Join us for an evening with emerging Native authors Terese Mailhot and Tommy Orange, in conversation with Jess Walter and featuring a musical performance by violinist Swil Kanim.
Heart Berries, the first book by Terese Mailhot (Seabird Island Band) is a collection of essays and will be published by Counterpoint Press. She’s the Saturday editor at The Rumpus, a columnist for Indian Country Today, and a former fellow at the Southwestern Association for Indian Arts. Her work has been featured in The Toast, Carve, The Offing, The Rumpus, Yellow Medicine Review, Burrow Press Review, and elsewhere. She is a recent graduate of the Institute of American Indian Arts (IAIA).
There There, the first novel by Tommy Orange, will be published by Alfred A. Knopf. Translation rights have already been sold in Denmark, Sweden, Italy, and France. He is a 2014 MacDowell Fellow, a 2016 Writing by Writers Fellow, and a 2017 Yaddo Fellow. Tommy was born and raised in Oakland, California, and is an enrolled member of the Cheyenne and Arapaho Tribes of Oklahoma. He currently lives in Angels Camp, California. He is a recent graduate of the Institute of American Indian Arts (IAIA).

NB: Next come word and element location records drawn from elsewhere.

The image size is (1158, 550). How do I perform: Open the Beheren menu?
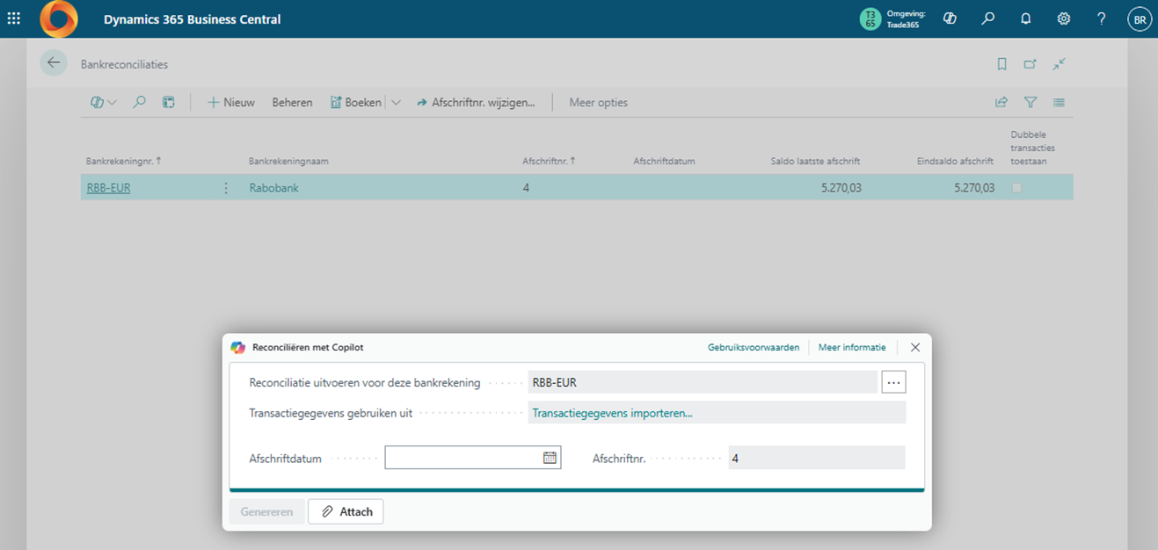[x=292, y=103]
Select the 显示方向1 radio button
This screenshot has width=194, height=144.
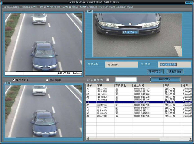coord(14,80)
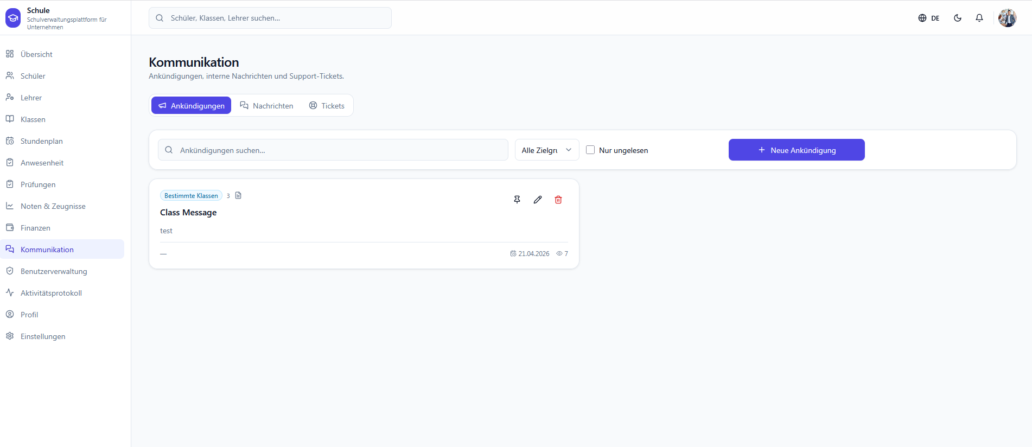This screenshot has width=1032, height=447.
Task: Click the views eye icon on the announcement
Action: pos(559,253)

Swil Kanim, US Army Veteran, classically trained violinist, native storyteller and actor, is a member of the Lummi Nation. He travels extensively throughout the United States, enchanting audiences with his original composition music and native storytelling. Music and the performance of music helped him to process the traumas associated with his early placement into the foster care system. Swil’s compositions incorporate classical influences as well as musical interpretations of his journey from depression and despair to spiritual and emotional freedom. The music and stories that emerge from his experiences have been transforming people’s lives for decades.
Namaka Auwae-Dekker is our 2017/18 Youth Poet Laureate Ambassador. She attends Franklin High School and is a proud member of the school’s Drama Department, a YouthSpeaks intern, and a participant in the Young Women Empowered Y-WE Lead program.
A former National Book Award finalist and winner of the Edgar Allan Poe Award, Jess Walter is the author of six novels, one book of short stories and one nonfiction book. His work has been translated into 30 languages, and his essays, short fiction, criticism and journalism have been widely published, in Best American Short Stories, Best American Nonrequired Reading, Harper’s, Esquire, McSweeney’s, Byliner, Playboy, ESPN the Magazine, Details and many others.